Required action: When you reach the line with "How do I perform: Sort table by 开始日期 column?" in the listing below, write out that line and every one after it exactly, and skip the pictures.

---------- Data shown

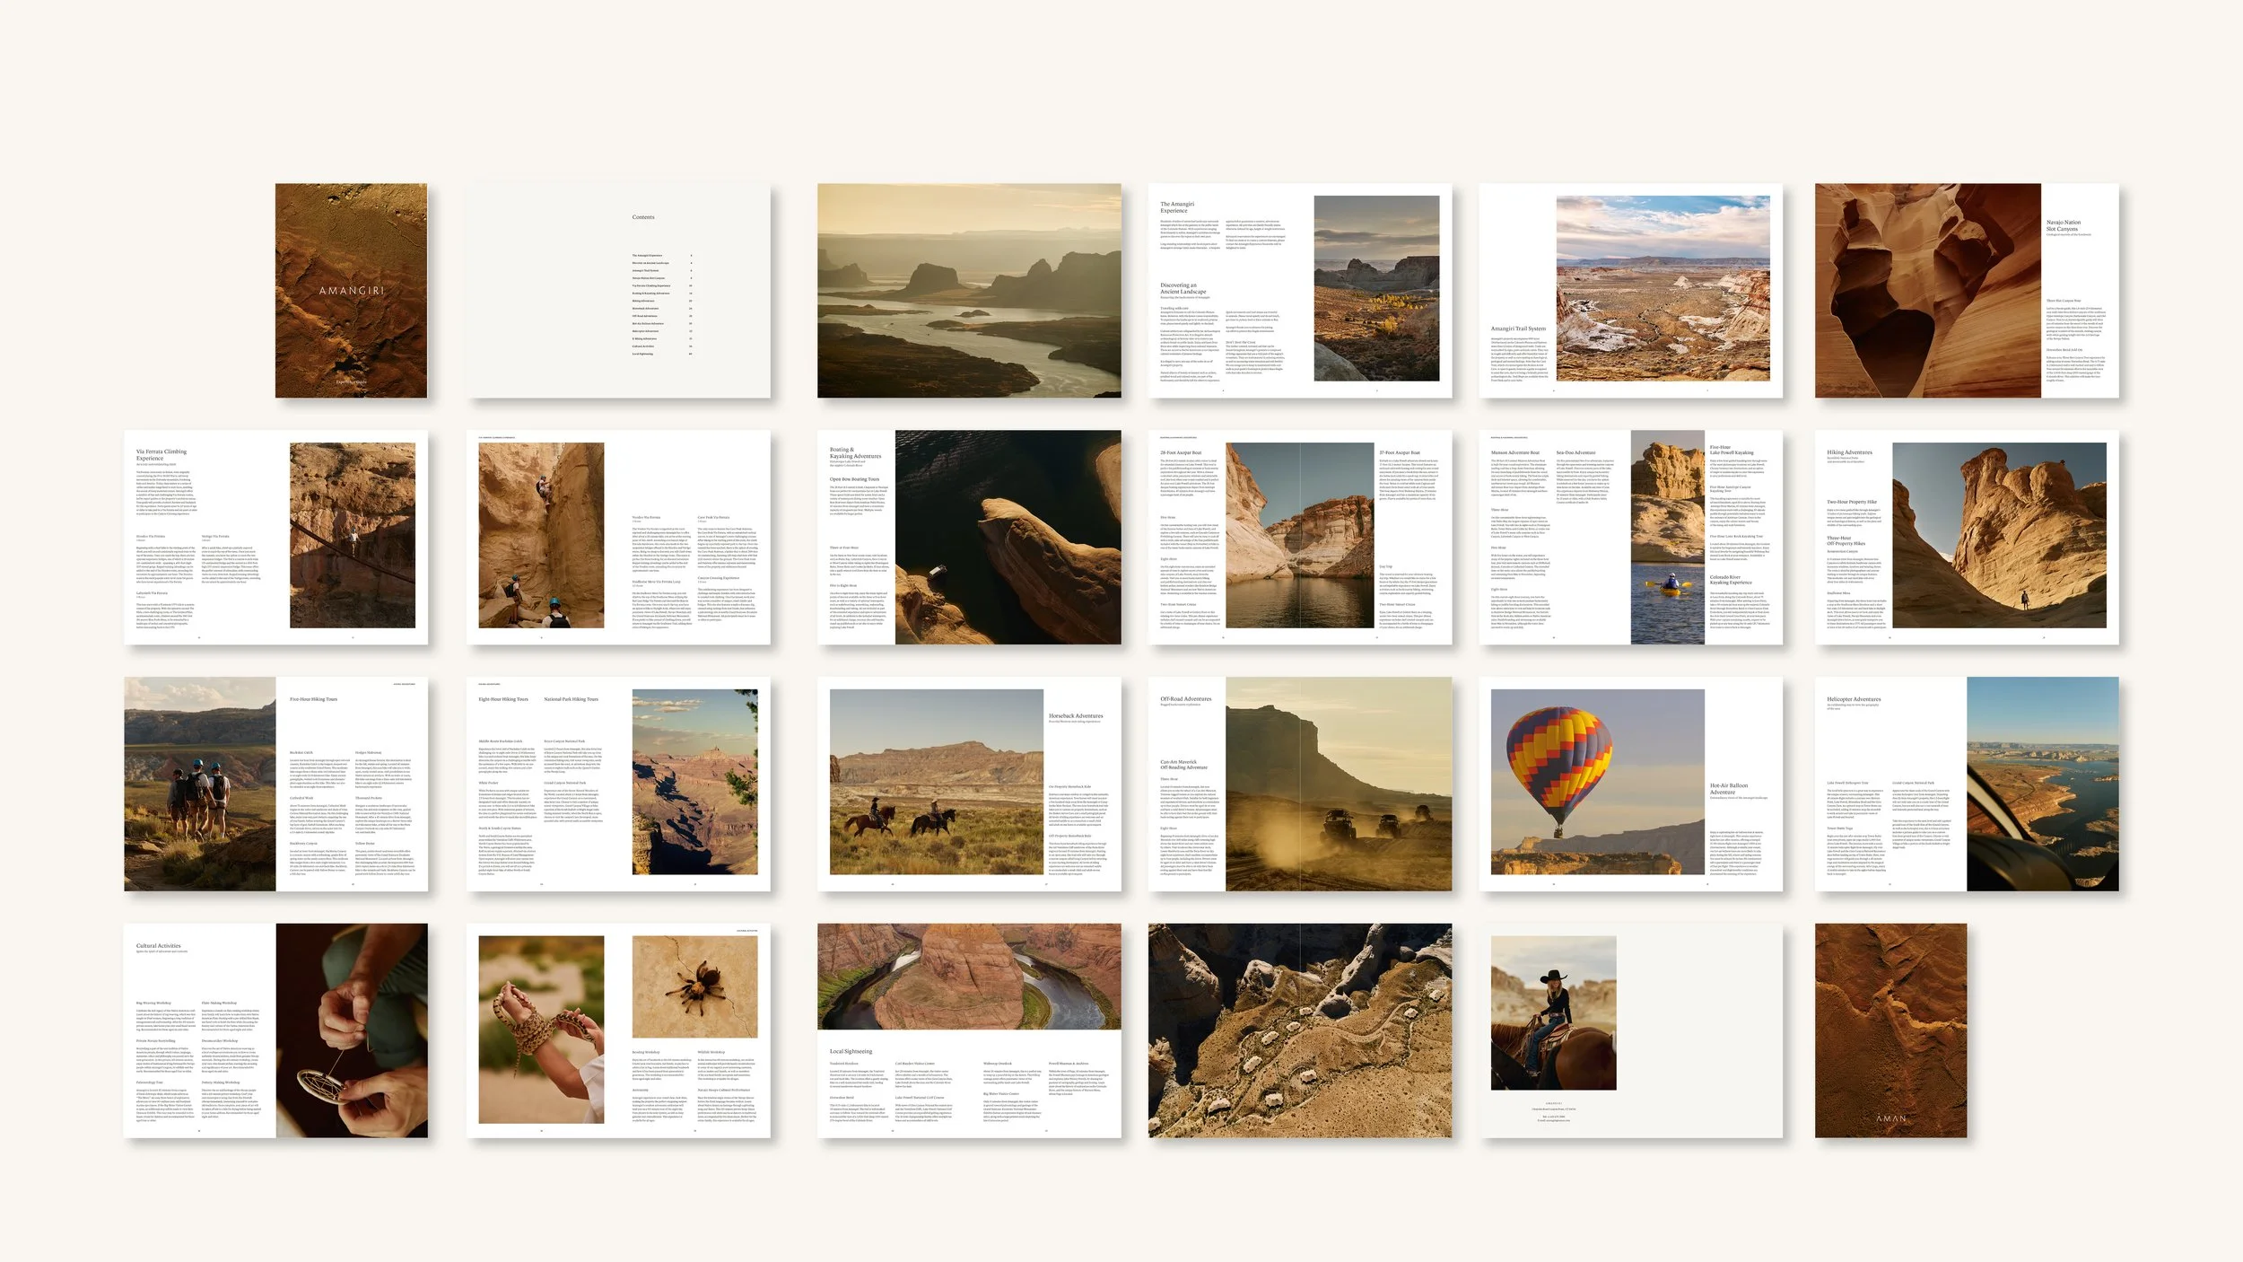Click the misty lake landscape full-spread photo
The height and width of the screenshot is (1262, 2243).
[969, 291]
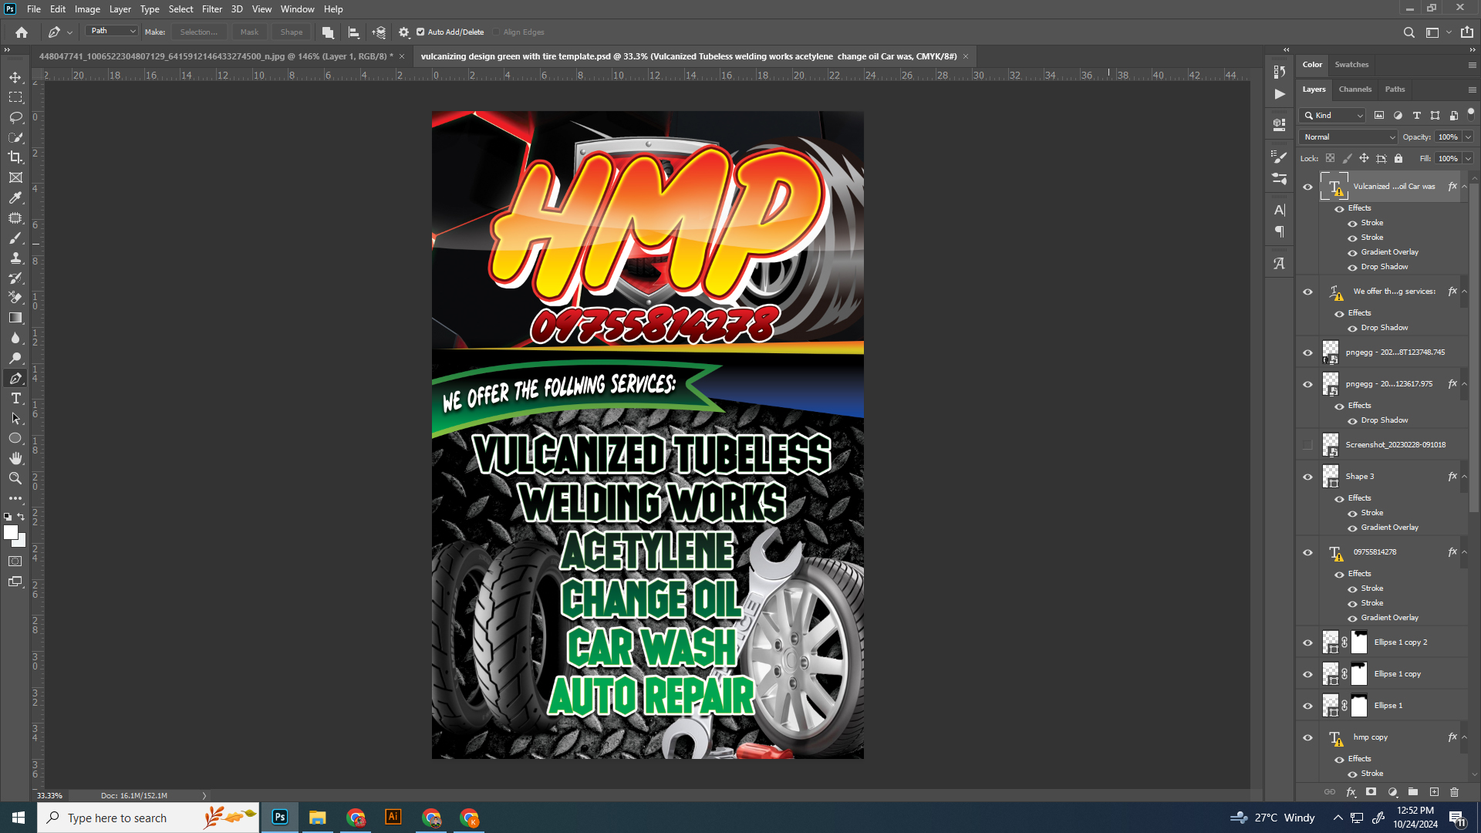
Task: Open the Path mode dropdown
Action: tap(112, 31)
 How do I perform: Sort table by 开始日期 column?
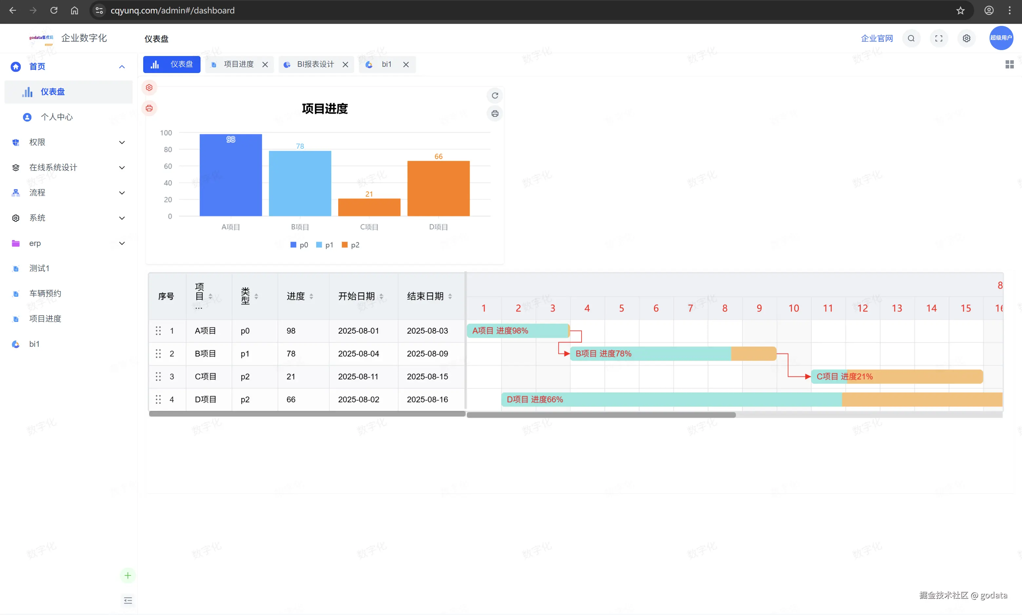pyautogui.click(x=381, y=296)
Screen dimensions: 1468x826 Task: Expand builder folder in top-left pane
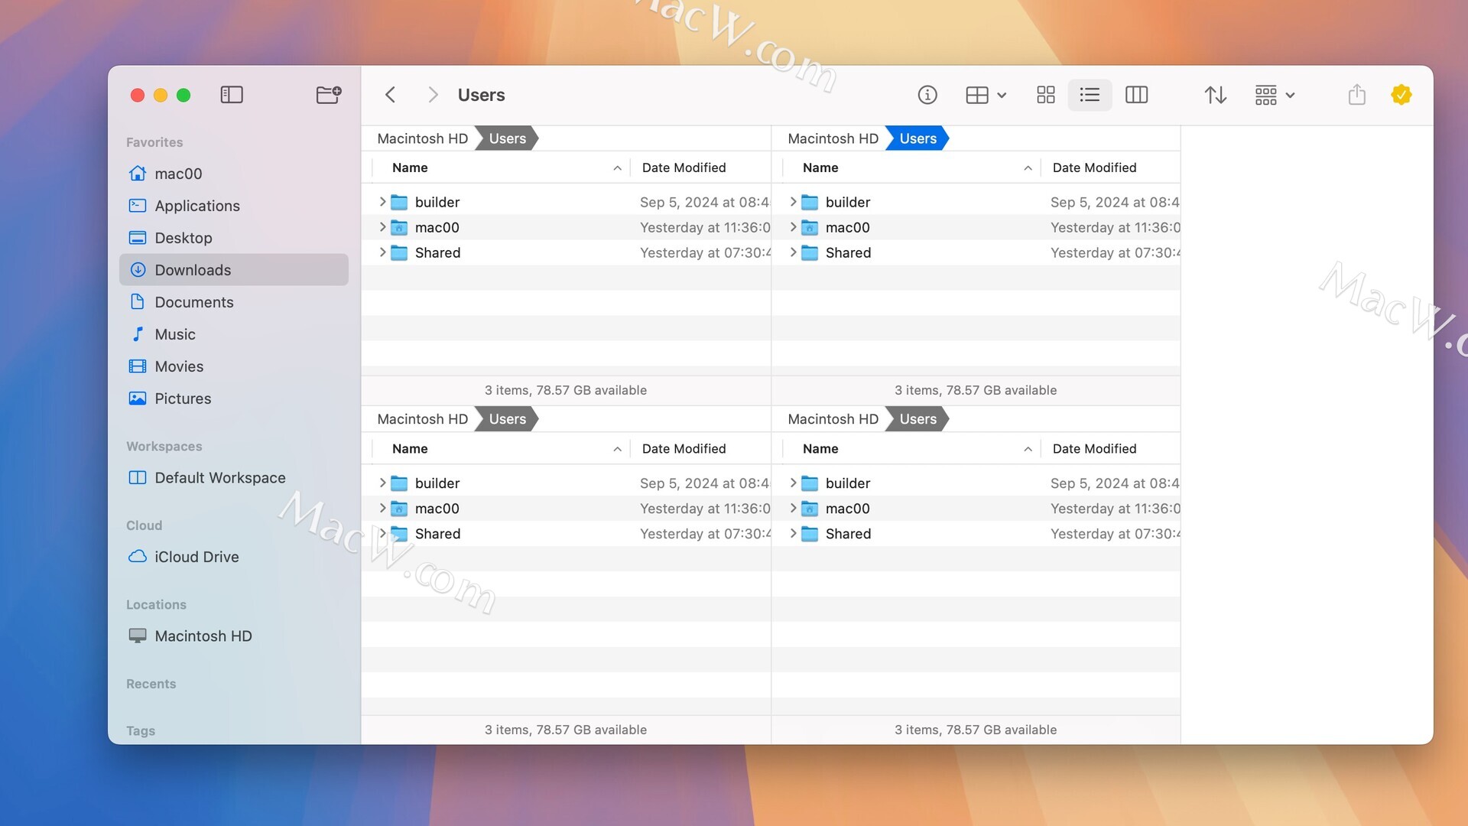tap(382, 202)
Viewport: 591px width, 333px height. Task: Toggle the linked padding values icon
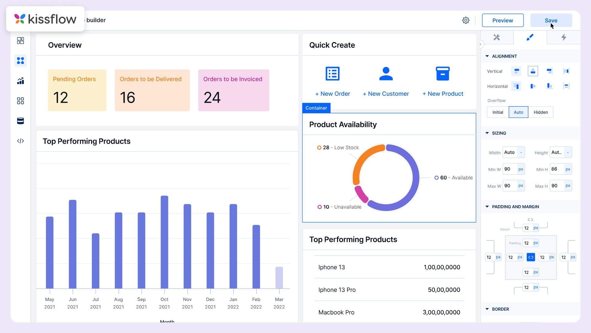[x=531, y=257]
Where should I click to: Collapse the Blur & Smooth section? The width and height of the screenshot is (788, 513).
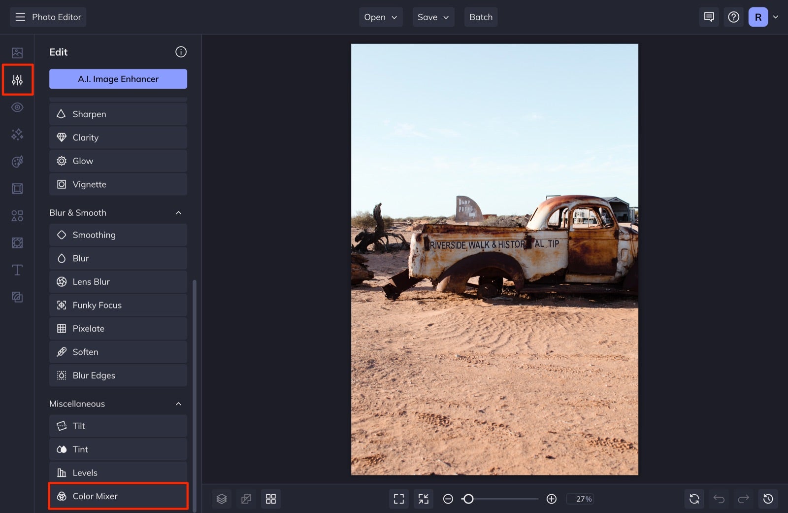pyautogui.click(x=179, y=212)
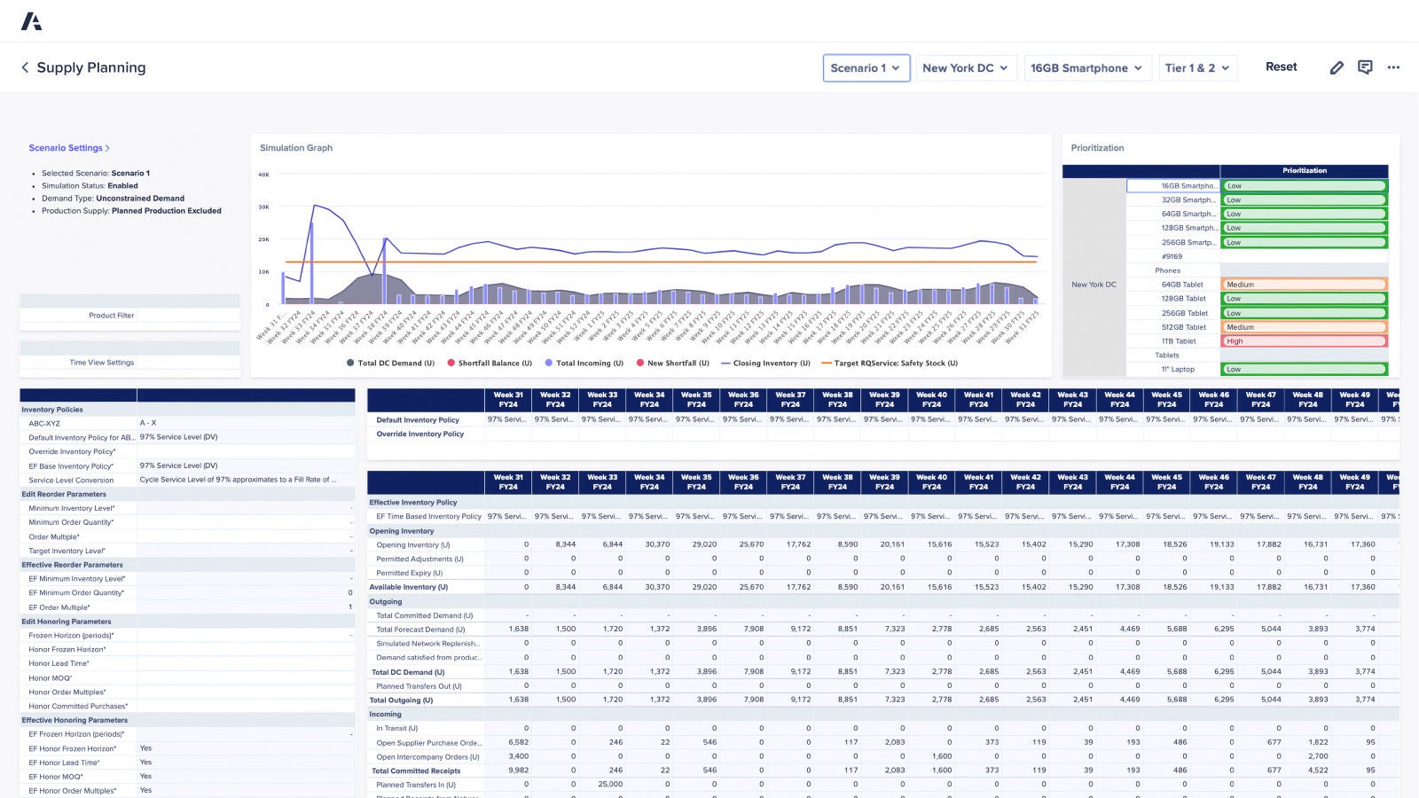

--------------------

Written response:
 How do I perform: Sort table by 开始日期 column?
pyautogui.click(x=381, y=296)
Screen dimensions: 1468x826 Task: Expand builder folder in top-left pane
tap(382, 202)
Viewport: 591px width, 333px height. Task: Toggle the linked padding values icon
[x=531, y=257]
Where should I click to: Collapse the Blur & Smooth section? The width and height of the screenshot is (788, 513).
pyautogui.click(x=179, y=212)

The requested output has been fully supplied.